Quarantadue anni fa, il 12 settembre del 1979, Pietro Mennea stabilì il record mondiale sui 200 metri alle Universiadi di Città del Messico con 19”72, record che ha resistito fino al 1996. Tra gli ospiti che ieri hanno dato il via alle celebrazioni che oggi culmineranno nel Mennea Day c’è Fausto Desalu, oro nella staffetta 4x100 a Tokyo 2020. Che a Mennea ha raccontato di ispirarsi molto: "È un esempio. Il nostro esempio. Se vuoi qualcosa lo puoi ottenere, con il sacrificio, il lavoro sodo ma soprattutto la testa. È questo che ci ha insegnato Pietro Mennea – ha detto Desalu –. Le imprese impossibili si possono fare, lui ne ha fatte tante e anche noi lo abbiamo dimostrato con la staffetta 4x100 alle Olimpiadi di Tokyo, vincendo una medaglia d’oro che non aveva mai conquistato nessuno".
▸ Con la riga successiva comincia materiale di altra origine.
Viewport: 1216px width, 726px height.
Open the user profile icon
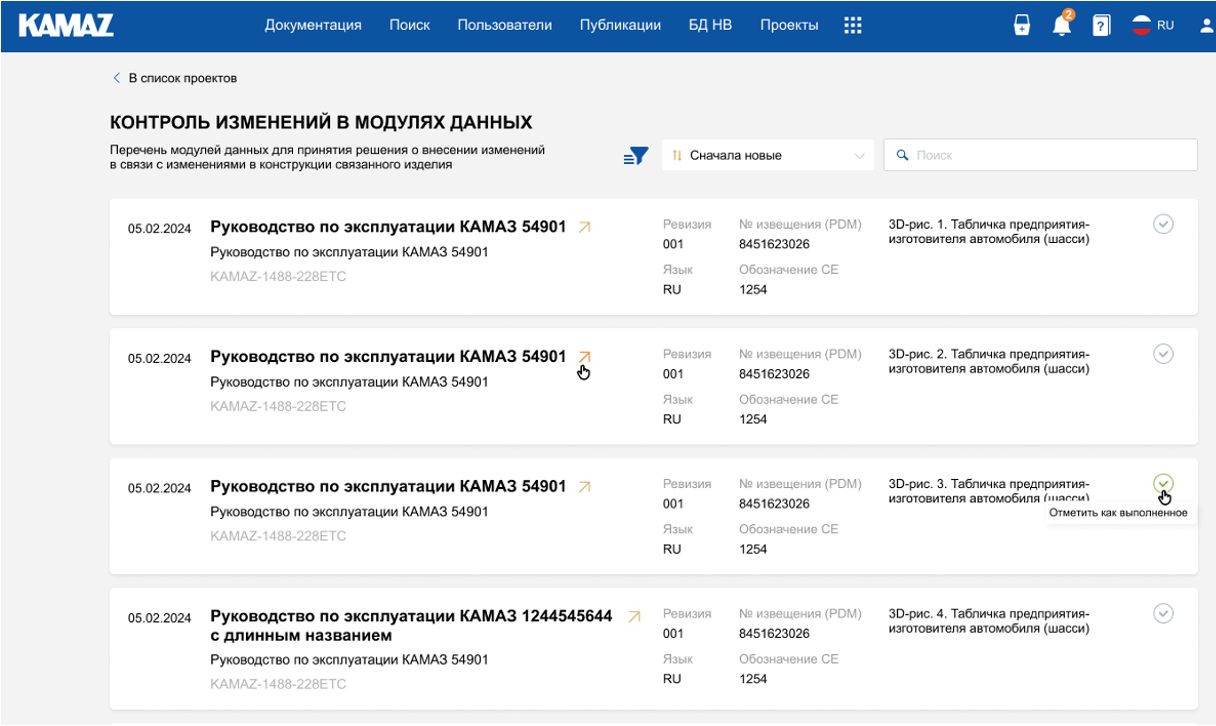click(1206, 26)
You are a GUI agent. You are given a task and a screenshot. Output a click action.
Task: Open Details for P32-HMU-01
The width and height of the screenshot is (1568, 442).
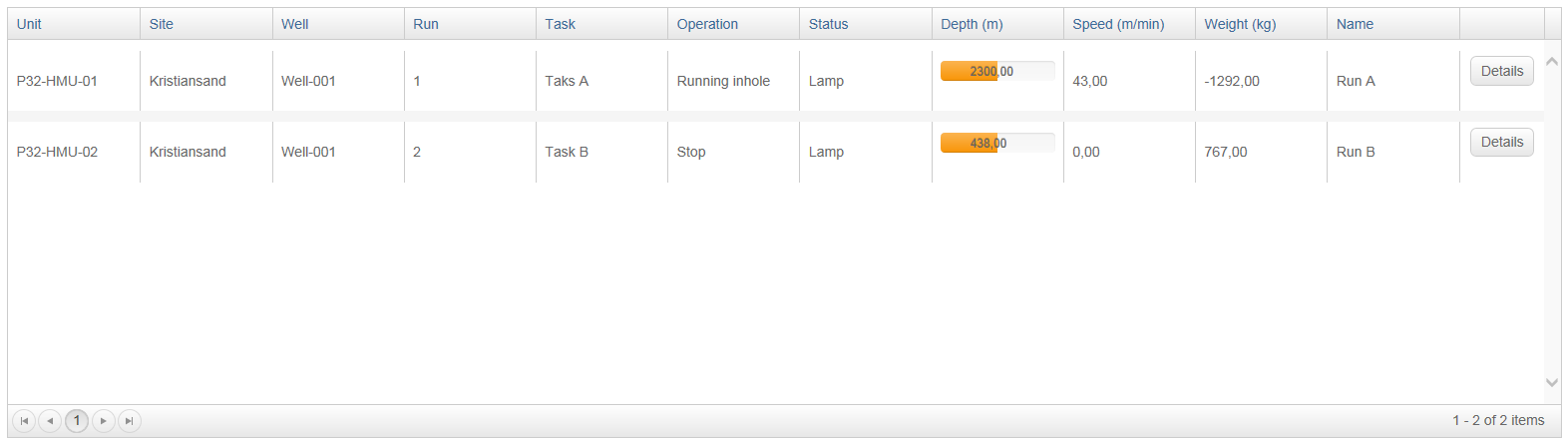click(x=1501, y=71)
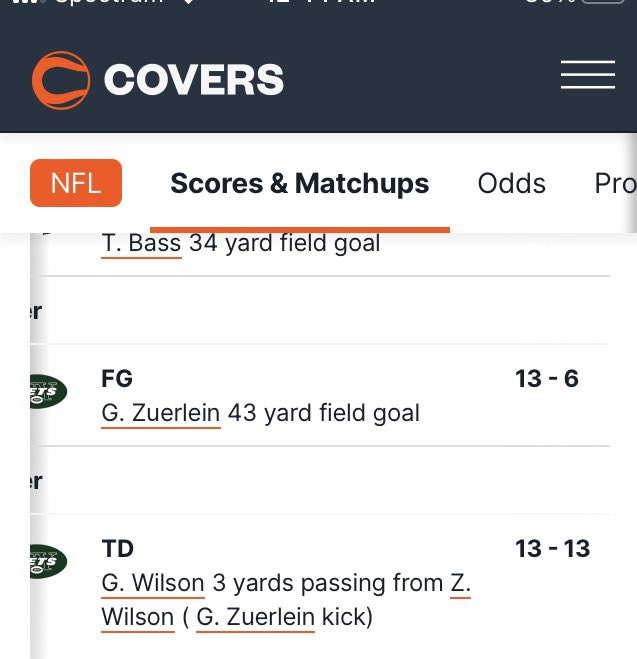This screenshot has height=659, width=637.
Task: Open the Odds tab
Action: 511,184
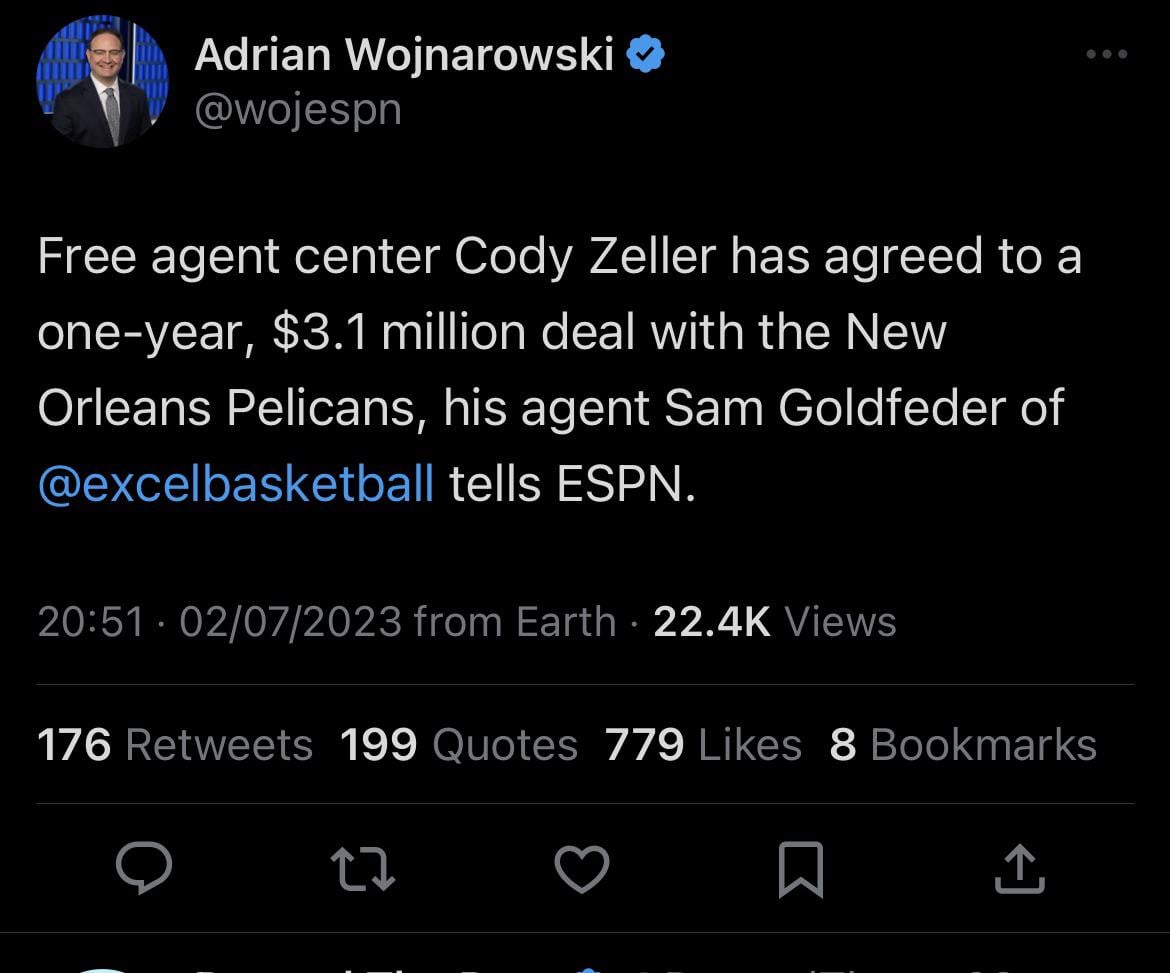
Task: Follow the @excelbasketball mention link
Action: click(x=236, y=484)
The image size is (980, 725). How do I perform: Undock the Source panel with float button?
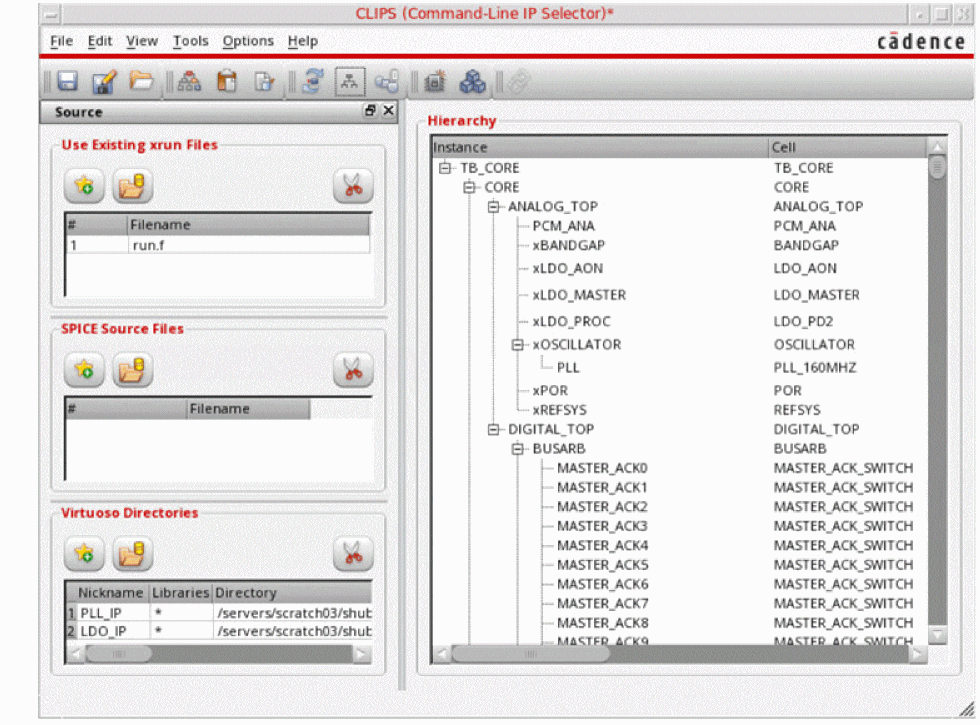click(x=370, y=111)

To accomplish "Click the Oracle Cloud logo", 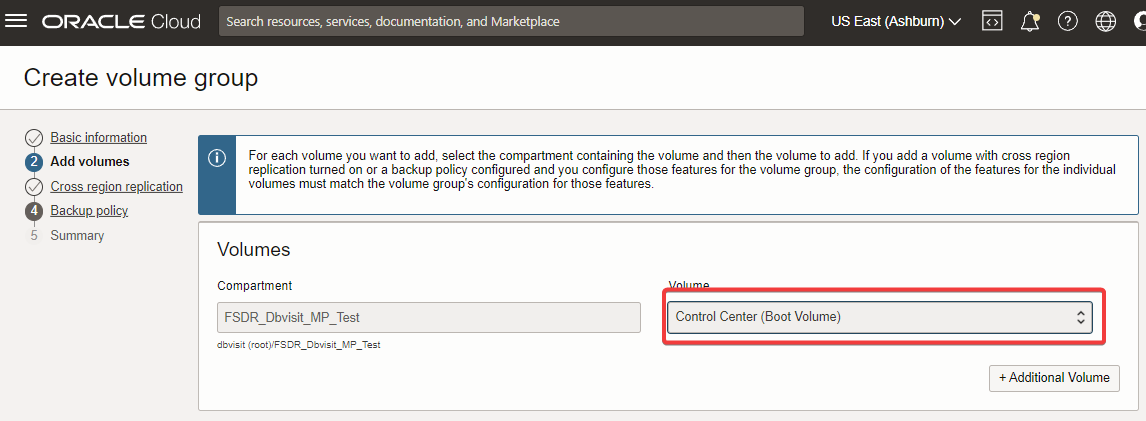I will coord(121,21).
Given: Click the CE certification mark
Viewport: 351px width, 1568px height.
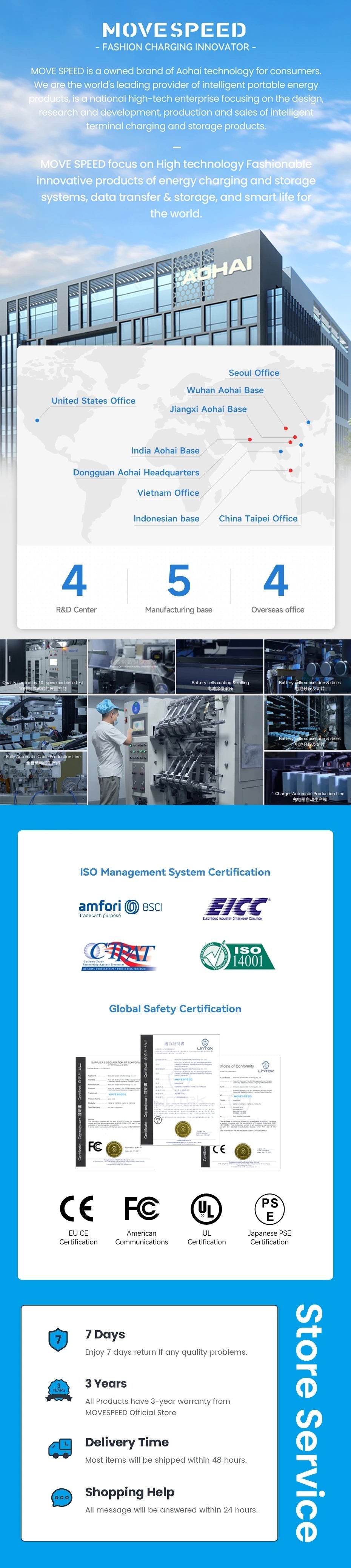Looking at the screenshot, I should [77, 1209].
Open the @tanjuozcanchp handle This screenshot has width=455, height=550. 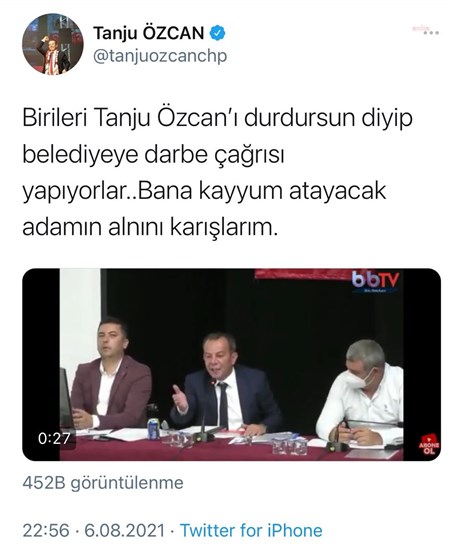[x=160, y=56]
Desalu ha aggiunto di essere felice di essere a Barletta, "una città con una storia atleticamente importante. Io mi ispiro tutti i giorni a Mennea e spero di avvicinarmi a lui. Anzi, il sogno è batterlo, un domani, anche se so quanto sia difficile, visto che da oltre quarant’anni non ci riesce nessuno". Almeno in Italia.